* [TASK DIRECTIONS]:
Convert the lines from the one with "You are a GUI" up to and including the last line into a Markdown table with the columns "Row" and "Line". Number each row and leave out any blank lines.

* [DATA IN THIS EXERCISE]:

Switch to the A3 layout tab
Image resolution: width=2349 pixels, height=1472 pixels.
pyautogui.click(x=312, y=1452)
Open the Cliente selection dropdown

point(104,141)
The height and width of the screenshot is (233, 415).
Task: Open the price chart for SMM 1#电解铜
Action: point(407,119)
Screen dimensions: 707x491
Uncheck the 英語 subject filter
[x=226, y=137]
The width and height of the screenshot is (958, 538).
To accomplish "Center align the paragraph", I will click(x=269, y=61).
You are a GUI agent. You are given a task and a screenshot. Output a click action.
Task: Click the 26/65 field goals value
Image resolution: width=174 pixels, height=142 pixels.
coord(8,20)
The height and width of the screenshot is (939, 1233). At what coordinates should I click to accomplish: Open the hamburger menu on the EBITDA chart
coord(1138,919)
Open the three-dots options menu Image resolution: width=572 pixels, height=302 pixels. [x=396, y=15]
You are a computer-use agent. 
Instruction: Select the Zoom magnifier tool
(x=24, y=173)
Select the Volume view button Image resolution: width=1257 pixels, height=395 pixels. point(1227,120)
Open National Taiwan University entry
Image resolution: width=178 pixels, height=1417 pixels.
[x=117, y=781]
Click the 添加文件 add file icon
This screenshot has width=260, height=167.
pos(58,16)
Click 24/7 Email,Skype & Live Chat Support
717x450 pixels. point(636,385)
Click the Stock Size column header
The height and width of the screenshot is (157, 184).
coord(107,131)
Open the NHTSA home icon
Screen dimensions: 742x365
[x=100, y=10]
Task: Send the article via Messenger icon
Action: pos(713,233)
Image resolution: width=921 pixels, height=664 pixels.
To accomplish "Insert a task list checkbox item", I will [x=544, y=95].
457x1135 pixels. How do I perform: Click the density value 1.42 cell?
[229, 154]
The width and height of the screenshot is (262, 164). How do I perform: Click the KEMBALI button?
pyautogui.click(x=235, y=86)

* [FINAL RESULT]:
| Row | Line |
|---|---|
| 1 | You are a GUI agent. You are given a task and a screenshot. Output a click action. |
| 2 | Task: Click the 26/65 field goals value |
| 3 | Image resolution: width=174 pixels, height=142 pixels. |
| 4 | coord(8,20) |
| 5 | The height and width of the screenshot is (939, 1233). At what coordinates should I click to accomplish: Open the hamburger menu on the EBITDA chart |
| 6 | coord(1138,919) |
| 7 | Open the three-dots options menu Image resolution: width=572 pixels, height=302 pixels. [x=396, y=15] |
| 8 | You are a computer-use agent.  |
| 9 | Instruction: Select the Zoom magnifier tool |
| 10 | (x=24, y=173) |
| 11 | Select the Volume view button Image resolution: width=1257 pixels, height=395 pixels. point(1227,120) |
| 12 | Open National Taiwan University entry |
| 13 | Image resolution: width=178 pixels, height=1417 pixels. |
| 14 | [x=117, y=781] |
| 15 | Click the 添加文件 add file icon |
| 16 | This screenshot has width=260, height=167. |
| 17 | pos(58,16) |
| 18 | Click 24/7 Email,Skype & Live Chat Support |
| 19 | 717x450 pixels. point(636,385) |
| 20 | Click the Stock Size column header |
| 21 | The height and width of the screenshot is (157, 184). |
| 22 | coord(107,131) |
| 23 | Open the NHTSA home icon |
| 24 | Screen dimensions: 742x365 |
| 25 | [x=100, y=10] |
| 26 | Task: Send the article via Messenger icon |
| 27 | Action: pos(713,233) |
| 28 | Image resolution: width=921 pixels, height=664 pixels. |
| 29 | To accomplish "Insert a task list checkbox item", I will [x=544, y=95]. |
| 30 | 457x1135 pixels. How do I perform: Click the density value 1.42 cell? |
| 31 | [229, 154] |
| 32 | The width and height of the screenshot is (262, 164). How do I perform: Click the KEMBALI button? |
| 33 | pyautogui.click(x=235, y=86) |